------ EXTRAIT DU DOCUMENT
Pouvais-je ne pas te l'écrire ? Quand c'est ce que je ressens. Que c'est ce qui me brûle.
Mercredi est si loin. Dimanche. Lundi. Mardi. A me traîner jusqu'au cimetière de Castelginest.
Toulouse. La source et l'océan. Le début et la fin. C'est ça. La mort, c'est l'océan.
Ce même vertige. Sans limites. La vie est un fleuve. La mort, c'est l'océan.
Une nuit m'écrase dans mon lit. Je la consume en écrivant sur mon blog.
J'ai besoin de mettre à plat ce que je suis trop petit pour contenir ensemble.
J'ouvre une vanne. Je me déleste. De tout ce qu'il me faut mettre en mots.
Outre l'exorcisme, il y a le besoin de rationnaliser. Ce besoin de comprendre.
------------
------ DONNÉES RECUEILLIES
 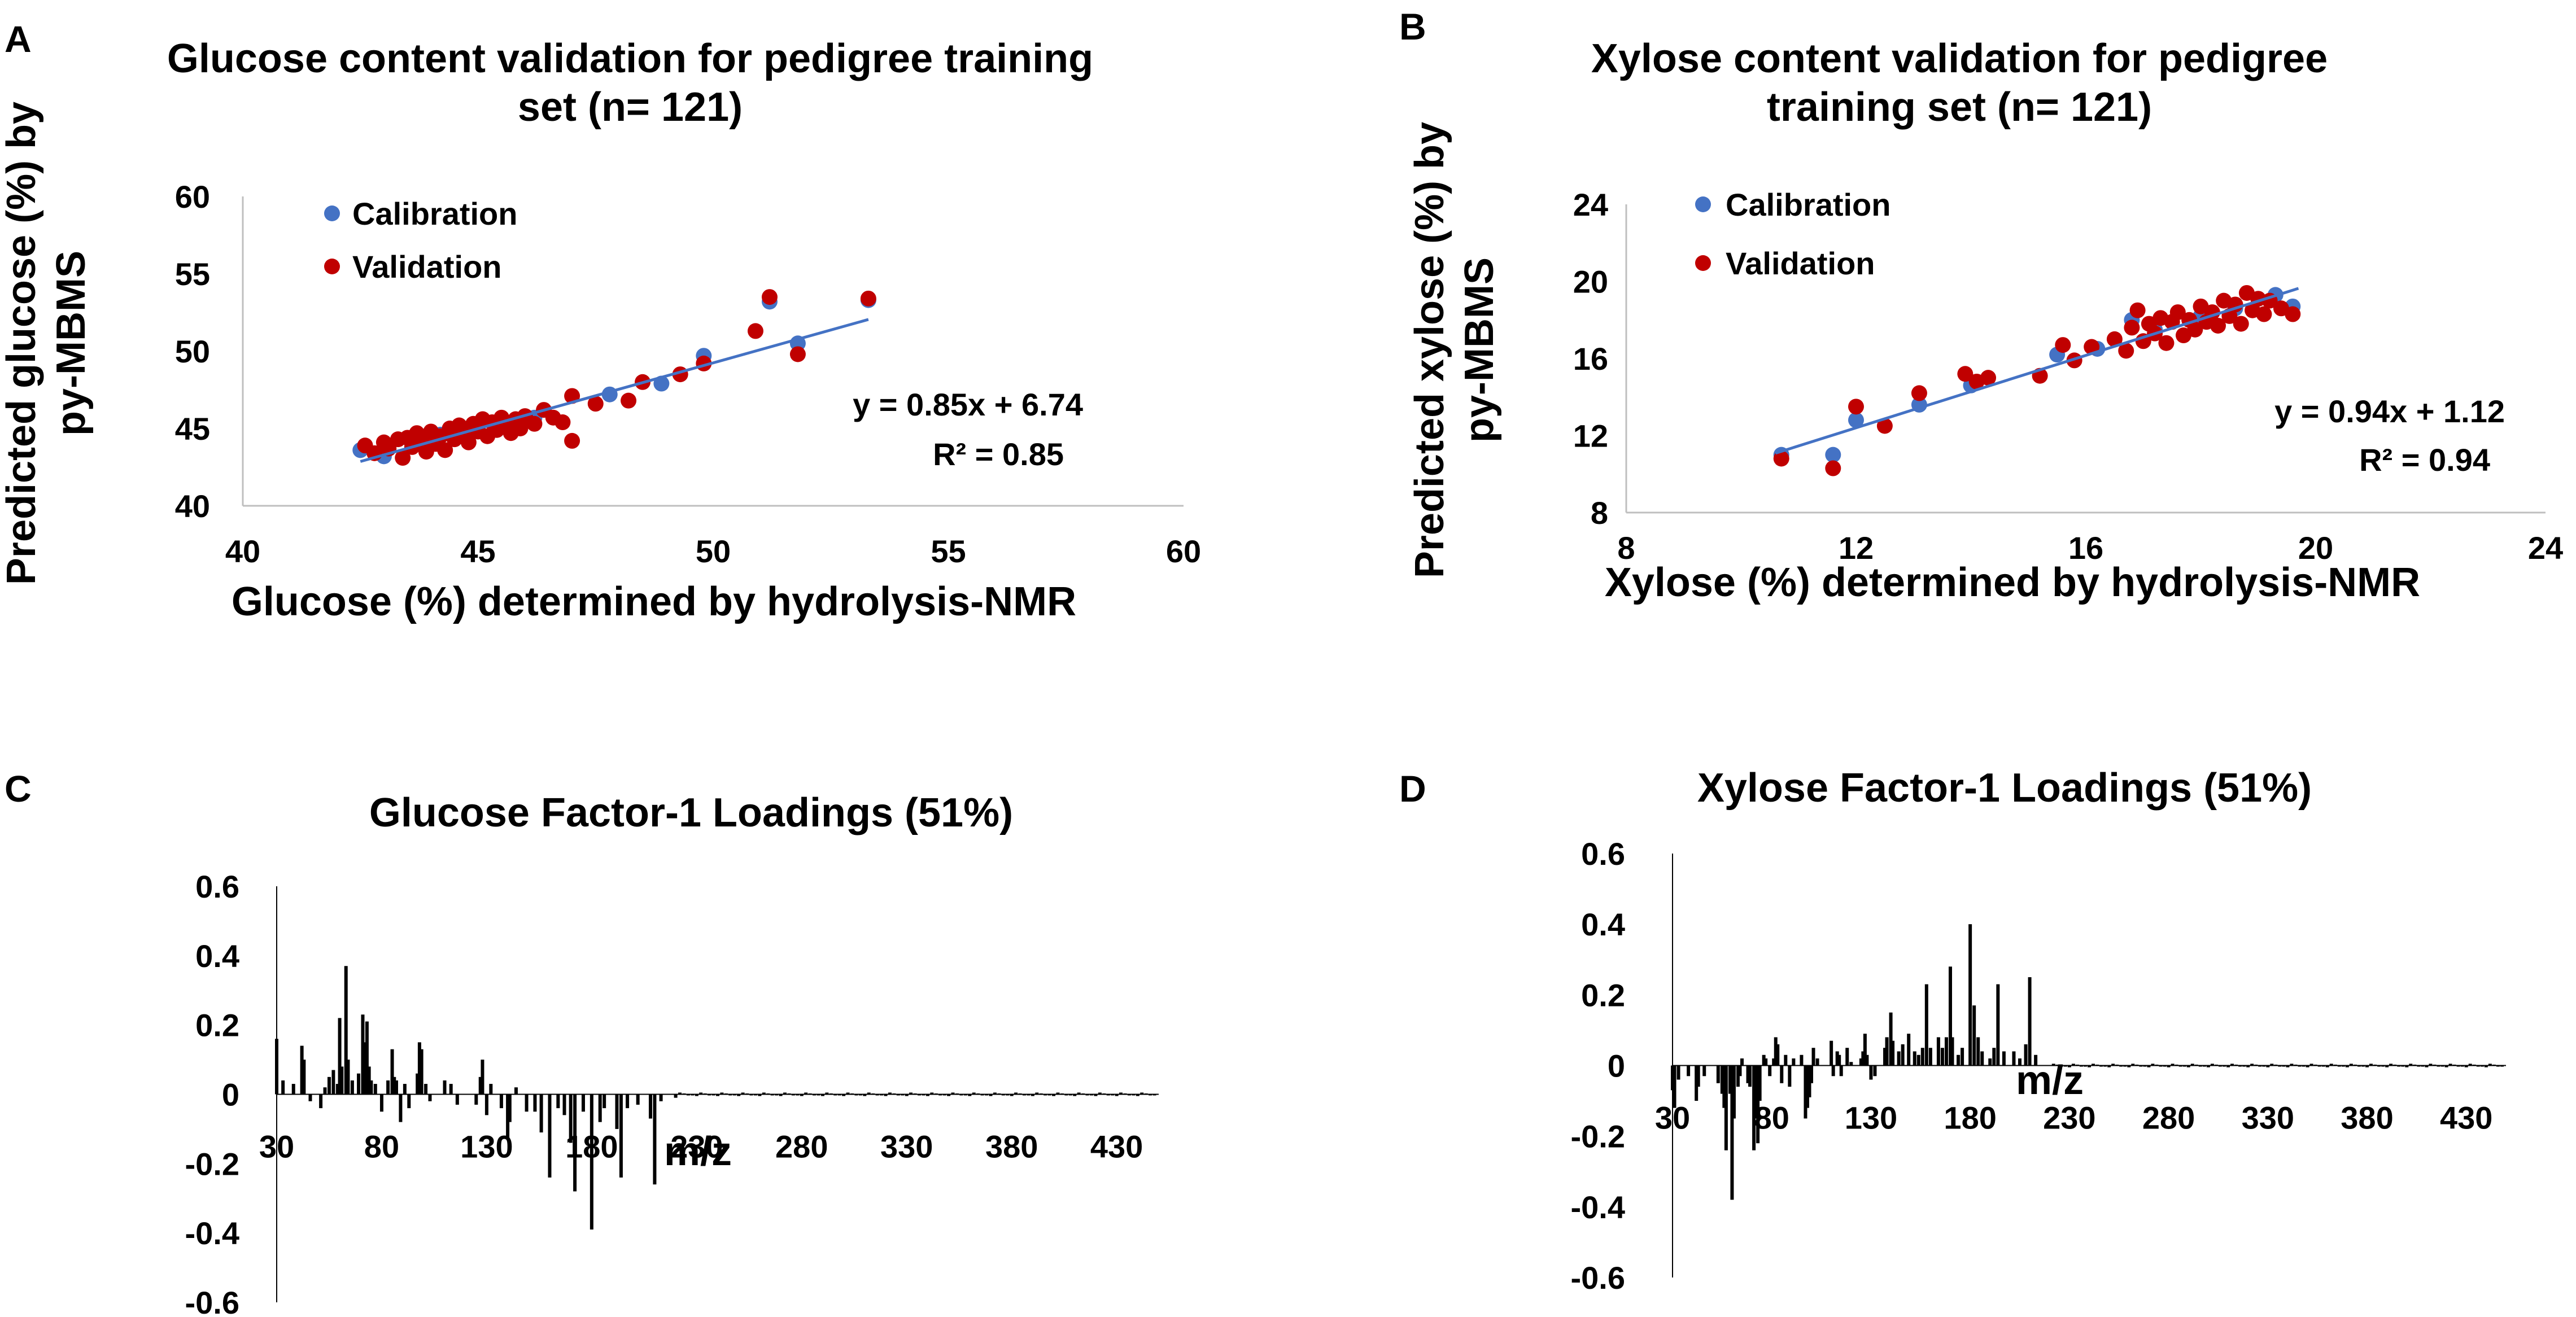 I want to click on chart-b-title-line-2: training set (n= 121), so click(x=1960, y=108).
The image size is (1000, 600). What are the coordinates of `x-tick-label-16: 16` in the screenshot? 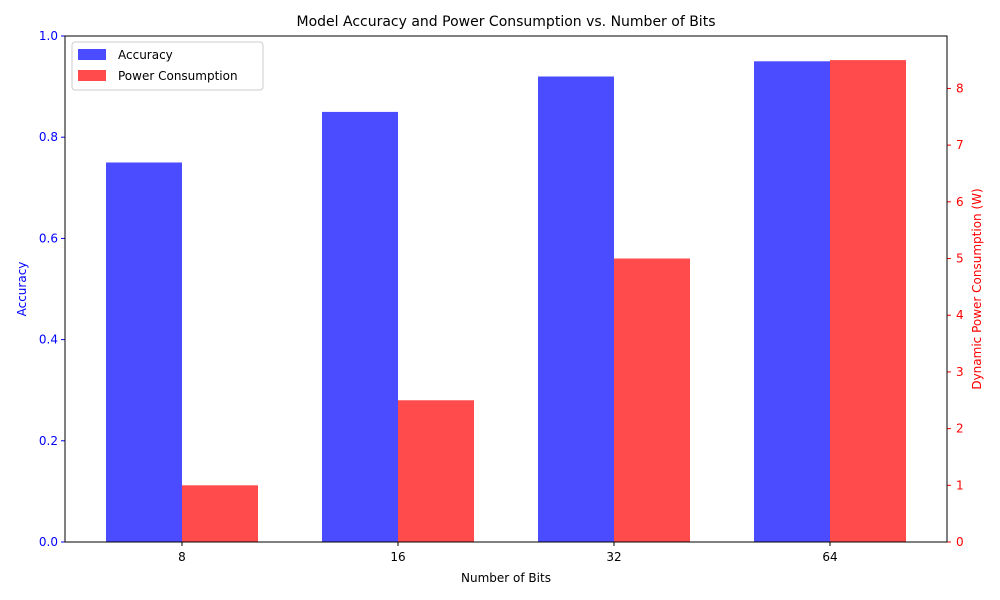 It's located at (398, 557).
------------
À FAIRE = Dans ce texte sur la mort, recopiez le passage qui commence aux mots "Toulouse. La source" et s'arrête après "pour contenir ensemble.", en remplaçant "fleuve" par "torrent".

EXERCICE CORRIGÉ =
Toulouse. La source et l'océan. Le début et la fin. C'est ça. La mort, c'est l'océan.
Ce même vertige. Sans limites. La vie est un torrent. La mort, c'est l'océan.
Une nuit m'écrase dans mon lit. Je la consume en écrivant sur mon blog.
J'ai besoin de mettre à plat ce que je suis trop petit pour contenir ensemble.